*ACTIVITY*:
Could you return all of the data exactly as given?

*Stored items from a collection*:
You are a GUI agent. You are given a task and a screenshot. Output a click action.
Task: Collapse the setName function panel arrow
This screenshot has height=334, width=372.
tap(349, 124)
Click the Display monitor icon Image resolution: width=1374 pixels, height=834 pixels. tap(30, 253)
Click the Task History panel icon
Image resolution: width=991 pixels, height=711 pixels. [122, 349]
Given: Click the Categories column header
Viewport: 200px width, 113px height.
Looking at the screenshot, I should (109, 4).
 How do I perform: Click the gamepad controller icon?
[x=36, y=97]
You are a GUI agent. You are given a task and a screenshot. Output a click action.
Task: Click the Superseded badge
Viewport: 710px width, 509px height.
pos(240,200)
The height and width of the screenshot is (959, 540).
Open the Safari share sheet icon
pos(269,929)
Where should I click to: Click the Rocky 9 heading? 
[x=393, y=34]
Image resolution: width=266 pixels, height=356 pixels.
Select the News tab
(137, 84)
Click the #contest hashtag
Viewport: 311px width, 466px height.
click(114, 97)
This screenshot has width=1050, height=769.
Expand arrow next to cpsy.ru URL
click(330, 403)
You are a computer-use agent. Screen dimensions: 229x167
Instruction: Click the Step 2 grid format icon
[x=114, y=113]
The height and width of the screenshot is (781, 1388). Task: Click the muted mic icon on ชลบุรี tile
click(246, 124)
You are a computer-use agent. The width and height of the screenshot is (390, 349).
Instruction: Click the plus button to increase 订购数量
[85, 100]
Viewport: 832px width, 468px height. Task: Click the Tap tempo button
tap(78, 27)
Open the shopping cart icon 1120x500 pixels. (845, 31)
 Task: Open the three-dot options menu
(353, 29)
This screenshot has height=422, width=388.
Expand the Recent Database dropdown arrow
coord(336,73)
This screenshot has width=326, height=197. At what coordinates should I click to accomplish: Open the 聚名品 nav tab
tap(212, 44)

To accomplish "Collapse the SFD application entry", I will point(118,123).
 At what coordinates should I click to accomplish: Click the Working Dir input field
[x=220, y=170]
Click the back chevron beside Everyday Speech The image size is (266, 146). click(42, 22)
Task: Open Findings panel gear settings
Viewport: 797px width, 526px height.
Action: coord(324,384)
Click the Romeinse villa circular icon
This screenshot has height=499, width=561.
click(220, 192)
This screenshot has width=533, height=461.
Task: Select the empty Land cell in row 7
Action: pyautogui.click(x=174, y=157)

*RESULT FOR THIS EXERCISE*:
You are a GUI agent. You are given a task and a screenshot. Output a click action.
Task: Collapse the setName function panel arrow
This screenshot has height=334, width=372.
tap(349, 124)
Click the Display monitor icon Image resolution: width=1374 pixels, height=834 pixels. tap(30, 253)
Click the Task History panel icon
Image resolution: width=991 pixels, height=711 pixels. [122, 349]
Given: Click the Categories column header
Viewport: 200px width, 113px height.
Looking at the screenshot, I should (109, 4).
 How do I perform: Click the gamepad controller icon?
[x=36, y=97]
You are a GUI agent. You are given a task and a screenshot. Output a click action.
Task: Click the Superseded badge
Viewport: 710px width, 509px height.
pos(240,200)
The height and width of the screenshot is (959, 540).
Open the Safari share sheet icon
pos(269,929)
Where should I click to: Click the Rocky 9 heading? 
[x=393, y=34]
Image resolution: width=266 pixels, height=356 pixels.
Select the News tab
(137, 84)
Click the #contest hashtag
Viewport: 311px width, 466px height.
click(114, 97)
This screenshot has width=1050, height=769.
Expand arrow next to cpsy.ru URL
click(330, 403)
You are a computer-use agent. Screen dimensions: 229x167
Instruction: Click the Step 2 grid format icon
[x=114, y=113]
The height and width of the screenshot is (781, 1388). Task: Click the muted mic icon on ชลบุรี tile
click(246, 124)
You are a computer-use agent. The width and height of the screenshot is (390, 349).
Instruction: Click the plus button to increase 订购数量
[85, 100]
Viewport: 832px width, 468px height. Task: Click the Tap tempo button
tap(78, 27)
Open the shopping cart icon 1120x500 pixels. (845, 31)
 Task: Open the three-dot options menu
(353, 29)
This screenshot has height=422, width=388.
Expand the Recent Database dropdown arrow
coord(336,73)
This screenshot has width=326, height=197. At what coordinates should I click to accomplish: Open the 聚名品 nav tab
tap(212, 44)

To accomplish "Collapse the SFD application entry", I will point(118,123).
 At what coordinates should I click to accomplish: Click the Working Dir input field
[x=220, y=170]
Click the back chevron beside Everyday Speech The image size is (266, 146). click(42, 22)
Task: Open Findings panel gear settings
Viewport: 797px width, 526px height.
Action: coord(324,384)
Click the Romeinse villa circular icon
This screenshot has height=499, width=561.
click(220, 192)
This screenshot has width=533, height=461.
Task: Select the empty Land cell in row 7
Action: pyautogui.click(x=174, y=157)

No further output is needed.